The flow and the distribution of water and air in the subsurface are on all length scales strongly influenced by the structure of the porous media. The structure is the spatial arrangement of the constituents of the porous media. To reveal the impact of structure on flow processes, the structure must be mapped and quantified. The technique to measure soil structure and its effect on two phase flow depend on the observation scale:
At the microscale, porous media consists of solid grains and voids in between. The voids are denoted as pores and are filled with gas or liquid. The pore structure can be determined using synchrotron light with the resolution of a few microns.

A cylinder (5mm in diameter) was packed with sand particles with sizes ranging from 100 to 200µm. A section of thickness 0.7mm is shown. The sample was scanned at the Swiss Light Source, Paul Scherrer Institute, Villigen Switzerland.

At the mesoscale, the porous medium can be characterized as a homogeneous material. Constitutive relationships between fluid saturation, energetic state and fluid flow for the homogeneous material must be determined to predict flow processes. These relationships must be measured in the laboratory or can be predicted with numerical experiments at the microscale.

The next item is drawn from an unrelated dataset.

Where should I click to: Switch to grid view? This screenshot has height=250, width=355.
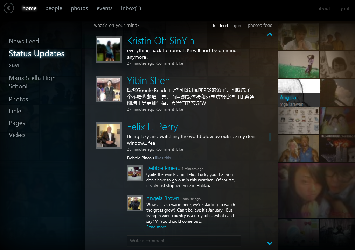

At the macroscale, porous media like soils are not homogeneous but consist of different soil materials. The properties of the individual materials and their spatial arrangement must be known to predict flow processes. To improve the understanding of the relationship between flow and structure at the macroscale, cubes filled with coarse or fine sand material are arranged randomly in a column. The fluid flow depends on the constitutive relationships of the two materials and on the geometrical properties of the spatial arrangement. The goal of this project is to analyze the relation between geometric measures of the soil structure and the volume averaged flow behavior. Experiments based on the neutron transmission technique will be performed to measure the water distribution in space and time.